Hilchey describes new agriculture as being more oriented toward local markets than conventional agriculture; more labor, land and management intensive; more concerned with high-quality and value-added products and less with quantity (yield) and least cost production practices. Finally, he says new agriculture tends to forge direct market links to consumers.
Specifically, new agriculture activity can have many forms, such as organic farming, community-supported agriculture farms, farmers' markets, small-scale food enterprises, small-scale grower cooperatives and direct marketing of goods produced on the farm.
"Small-scale food enterprises have exploded; it's the only segment of the food manufacturing industry in a growth phase right now," Hilchey says. "From the farm kitchens and home kitchens, most of the innovation in the food industry is coming out of small-scale processors. Large food corporations have all but gutted their research-and-development areas and opted for acquiring and merging with these small-scale food enterprises."
In the mid-1960s, according to the U.S. Department of Agriculture, there were two dozen farmers' markets in the United States. Today there are 2,200. "When it comes to agricultural direct marketing, we're the envy of the world," Hilchey says.
But the new agriculture is subject to the market's changing winds. Hilchey says supermarkets have recognized that consumers like fresh, local products, and they are beginning to imitate farmers' markets in their own marketing. "For large grocery chains, this is very savvy marketing because if consumers have to make a choice of getting the freshest produce at the farmers' market or at their local chain grocer, the consumers will opt for the grocer simply for convenience," he says.
Consolidation in agriculture also is affecting small farms detrimentally, creating fewer markets, Hilchey says. "Look what's going on in the whole-foods business of marketing organic and natural foods. Businesses are buying each other up, as consolidation in the whole foods industry is happening at a rapid pace."
Small farms are also facing the challenge of global sourcing. Hilchey says that food cooperatives, which once bought their food exclusively from local or regional farms, now often buy their fresh, organic produce from out of the country. "That's a big challenge for agriculture.

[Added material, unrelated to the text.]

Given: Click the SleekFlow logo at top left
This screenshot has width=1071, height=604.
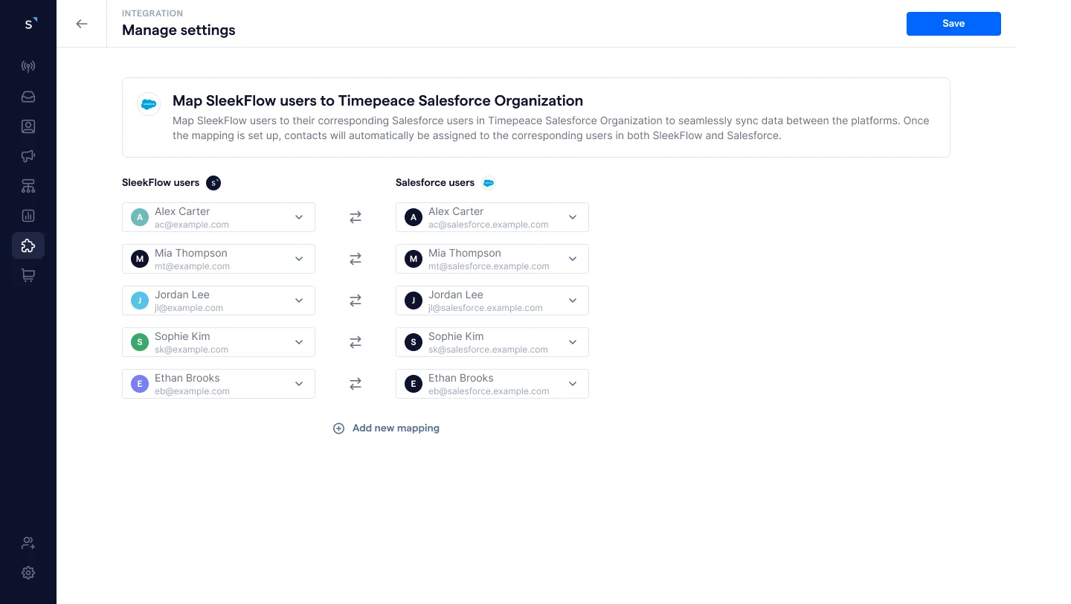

If you have food cooperative members who are concerned only about price and do not care where their organic carrots are coming from, how do we get mainstream consumers to understand?" he says.
But Hilchey believes he has a prescription for the challenges faced by new agriculture. First, he says, consumer education has to develop. There has been a strong focus on environmental issues and on food safety, but education now must be broadened to encompass the social consequences of consumer choice.
"We have IPM (Integrated Pest Management) labels and organic labels. Why not have a label for American family farms? We have dolphin-friendly tuna, why not farmer-friendly products in the marketplace? It would alert consumers to certain products which support small family farms which, though declining, are still the backbone of the agriculture industry in the U.S.," Hilchey says.
Hilchey offers other suggestions including linking production to emerging market opportunities, like the growing ethnic populations of the Southwest and Northeastern cities; and focusing on new forms of cooperation between farmers, such as flexible marketing networks and so-called "new generation" cooperatives, which are owned by farmers and produce value-added products.
Finally, he says, the university land-grant mission needs to continue to shift from an emphasis on agricultural production to an agricultural development approach, which emphasizes stronger links with consumers, value-added products and less capital intensity.
"Getting the new agriculture approach to be adopted by the mainstream agricultural industry will be hard, but it may be the only salvation for many of the nation's family farms," Hilchey says.